在终端设备系统中,不同类型的应用程序在安装或使用时,会向系统发送大量的访问权限配置请求。通常,系统通过弹窗的形式,让用户自行选择需要设置的访问权限。一些应用程序权限请求过多或权限请求过于频繁,导致用户设置访问权限的操作过多,会降低用户的使用便捷性体验。
发明内容
有鉴于此,本申请实施例提供了一种应用程序访问权限设置方法、系统、设备及可读介质,用于解决现有技术中一些应用程序权限请求过多或权限请求过于频繁,导致用户设置访问权限的操作过多的问题。
本说明书实施例采用下述技术方案:
本说明书实施例一种应用程序访问权限设置方法,包括:
获取应用程序的访问权限配置请求,所述访问权限配置请求中包含所述应用程序标识符;
根据所述应用程序的访问权限配置请求,确定所述应用程序的至少一个访问权限设置策略;
根据所述至少一个访问权限设置策略,对所述应用程序的访问权限进行设置。
优选的,在上述的方法中,根据所述至少一个访问权限设置策略,对所述应用程序的访问权限进行设置,包括:
从所述至少一个访问权限设置策略中确定一个待执行设置策略;
利用所述待执行设置策略,对所述应用程序的访问权限进行设置。
优选的,在上述的方法中,所述方法还包括:将所述待执行设置策略上报至所述服务器。
优选的,在上述的方法中,根据所述应用程序的访问权限配置请求,确定所述应用程序的至少一个访问权限设置策略,包括:
向服务器发送查询消息,所述查询消息中包含所述应用程序标识符;
接收所述服务器返回的查询结果,所述查询结果中包含所述应用程序标识符和与所述应用程序标识符对应的至少一个访问权限设置策略。

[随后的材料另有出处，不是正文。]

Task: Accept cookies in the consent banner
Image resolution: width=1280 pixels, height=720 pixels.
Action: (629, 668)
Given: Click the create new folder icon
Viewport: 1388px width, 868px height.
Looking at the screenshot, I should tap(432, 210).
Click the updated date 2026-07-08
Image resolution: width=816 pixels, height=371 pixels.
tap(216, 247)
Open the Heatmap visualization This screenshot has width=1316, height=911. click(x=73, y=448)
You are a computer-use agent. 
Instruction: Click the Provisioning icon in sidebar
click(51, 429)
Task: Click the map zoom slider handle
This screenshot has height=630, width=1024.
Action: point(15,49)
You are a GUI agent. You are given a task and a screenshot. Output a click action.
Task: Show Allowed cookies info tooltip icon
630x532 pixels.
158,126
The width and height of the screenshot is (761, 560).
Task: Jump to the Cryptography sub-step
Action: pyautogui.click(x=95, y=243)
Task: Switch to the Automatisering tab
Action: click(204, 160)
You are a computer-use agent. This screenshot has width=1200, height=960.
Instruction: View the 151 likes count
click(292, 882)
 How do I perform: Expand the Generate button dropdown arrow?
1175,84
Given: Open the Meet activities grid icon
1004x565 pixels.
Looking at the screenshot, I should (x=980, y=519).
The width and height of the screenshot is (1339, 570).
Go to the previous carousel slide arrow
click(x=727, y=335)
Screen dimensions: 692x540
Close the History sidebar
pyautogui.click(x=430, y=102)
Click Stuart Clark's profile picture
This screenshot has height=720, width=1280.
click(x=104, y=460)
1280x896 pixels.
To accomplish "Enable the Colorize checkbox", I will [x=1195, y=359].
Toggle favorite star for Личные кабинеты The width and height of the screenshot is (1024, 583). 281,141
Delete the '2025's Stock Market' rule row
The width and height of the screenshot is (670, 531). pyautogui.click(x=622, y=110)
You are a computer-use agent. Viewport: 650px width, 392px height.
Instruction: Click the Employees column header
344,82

优选的,在上述的方法中,所述至少一个访问权限设置策略包括以下设置策略中的至少一种:
所述应用程序运行时所需最少的权限;
基于大数据算法获取的用户对所述应用程序的设置的权限;以及
用户在服务器上备份的自定义选择的所述应用程序的权限。
优选的,在上述的方法中,所述至少一个访问权限设置策略还包括:用户在服务器上备份的自定义选择的所述应用程序的权限。
本申请还提供了一种应用程序访问权限设置方法,包括:
接收终端设备发送的查询消息,所述查询消息中包含应用程序标识符;
根据所述应用程序标识符,生成与所述应用程序标识符对应的至少一个访问权限设置策略;
将所述至少一个访问权限设置策略发送给所述终端设备,使得所述终端设备根据所述至少一个访问权限设置策略对其接收到的应用程序的访问权限配置请求执行权限设置操作。
优选的,在上述的方法中,所述至少一个访问权限设置策略包括以下设置策略中的至少一种:
所述应用程序运行时所需最少的权限;
基于大数据算法获取的用户对所述应用程序的设置的权限。
优选的,在上述的方法中,所述至少一个访问权限设置策略还包括:用户在服务器上备份的自定义选择的所述应用程序的权限。
优选的,在上述的方法中,生成基于大数据算法获取的用户对所述应用程序的设置的权限,包括:
获取多个终端设备对所述应用程序的配置策略;
根据获取的多个终端设备对所述应用程序的配置策略,生成所述基于大数据算法获取的用户对所述应用程序的设置的权限。
优选的,在上述的方法中,生成基于大数据算法获取的用户对所述应用程序的设置的权限,还包括:根据多个用户对所述应用程序的设置的配置策略对所述应用程序设置有至少一个权限级别。
优选的,在上述的方法中,所述终端设备根据所述至少一个访问权限设置策略对其接收到的应用程序的访问权限配置请求执行权限设置操作,包括:
从所述至少一个访问权限设置策略中确定一个待执行设置策略;
所述终端设备根据所述待执行设置策略对其接收到的应用程序的访问权限配置请求执行权限设置操作。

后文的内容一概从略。